Segundo Welberth, a meta é que o fundo alcance aproximadamente R$ 20 bilhões nos próximos 20 anos. Para isso, a Prefeitura pretende encaminhar uma lei municipal estabelecendo um percentual dos royalties que deixará de ser utilizado para ser aplicado.
— Vou abrir mão de gastar o recurso dos royalties neste momento para guardar esse dinheiro. Estamos em um período de tranquilidade, de bonança com os royalties, e precisamos ter dinheiro guardado para o futuro — afirmou.
A ideia inicial previa a destinação de 1% dos royalties no primeiro ano e 2% no segundo, aumentando gradualmente os aportes. Welberth, no entanto, afirmou que pretende acelerar esse processo e começar com um percentual maior, desde que a medida não prejudique os investimentos e serviços no município. O prefeito estima que, caso o fundo alcance os R$ 20 bilhões projetados, os rendimentos poderiam chegar a R$ 2 bilhões por ano para Macaé.
— É um ato de gestão e de responsabilidade com o dinheiro público. Eu poderia gastar tudo agora. Quero começar colocando o máximo que puder, sem prejudicar o que está rodando na cidade, para que tenhamos um fundo soberano potente e robusto — disse.
Projeção para além dos royalties
Ao anunciar a medida, Welberth citou como referência fundos soberanos de longo prazo, como o da Noruega. A iniciativa também faz parte da preparação de Macaé para reduzir ainda mais a dependência das receitas do petróleo.
O prefeito destacou ainda a necessidade de diversificar a economia e citou a produção rural, universidades, ciência e tecnologia e turismo como setores com potencial de crescimento.

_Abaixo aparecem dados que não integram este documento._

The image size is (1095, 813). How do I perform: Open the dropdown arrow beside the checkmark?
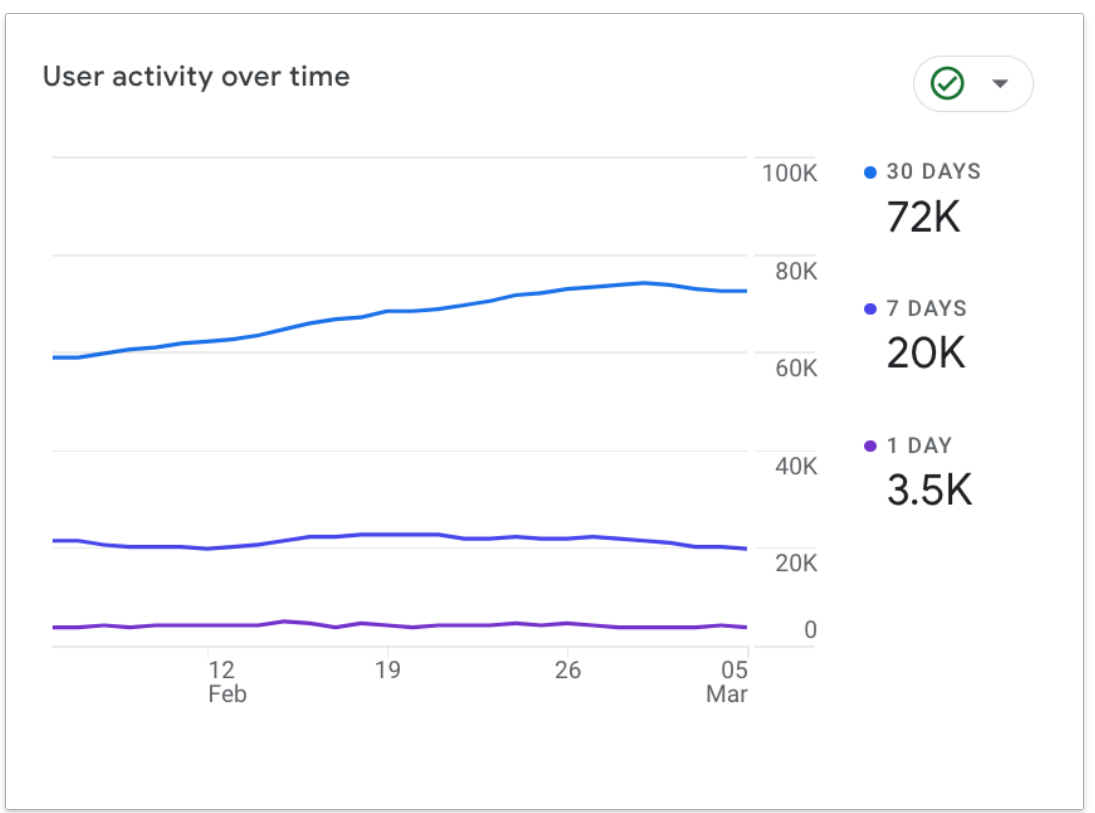coord(1000,84)
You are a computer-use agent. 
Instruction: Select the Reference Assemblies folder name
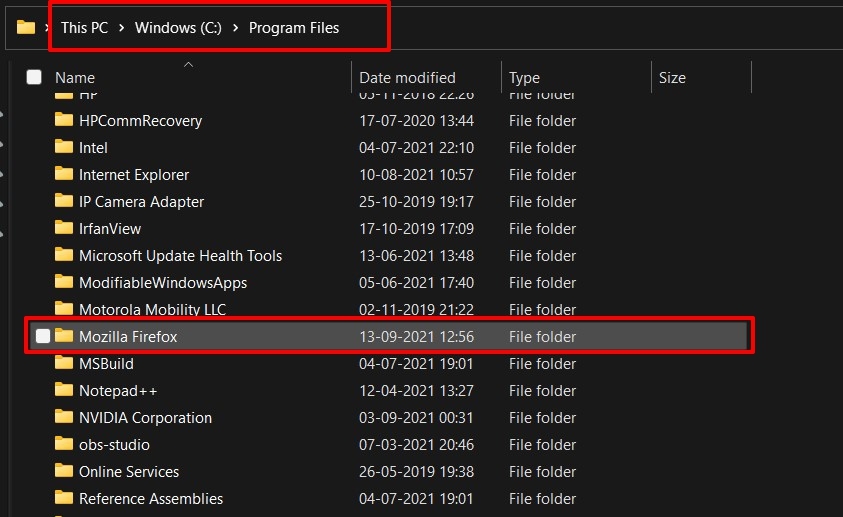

Welberth ressaltou que Macaé, assim como toda a Bacia de Campos, ainda terá cinco décadas de atividade ligada ao petróleo, citando uma projeção, segundo ele, da Petrobras. Mas defendeu que o município comece desde já a se preparar para o futuro. O percentual dos royalties que será destinado ao fundo e as regras para utilização dos recursos ainda serão definidos.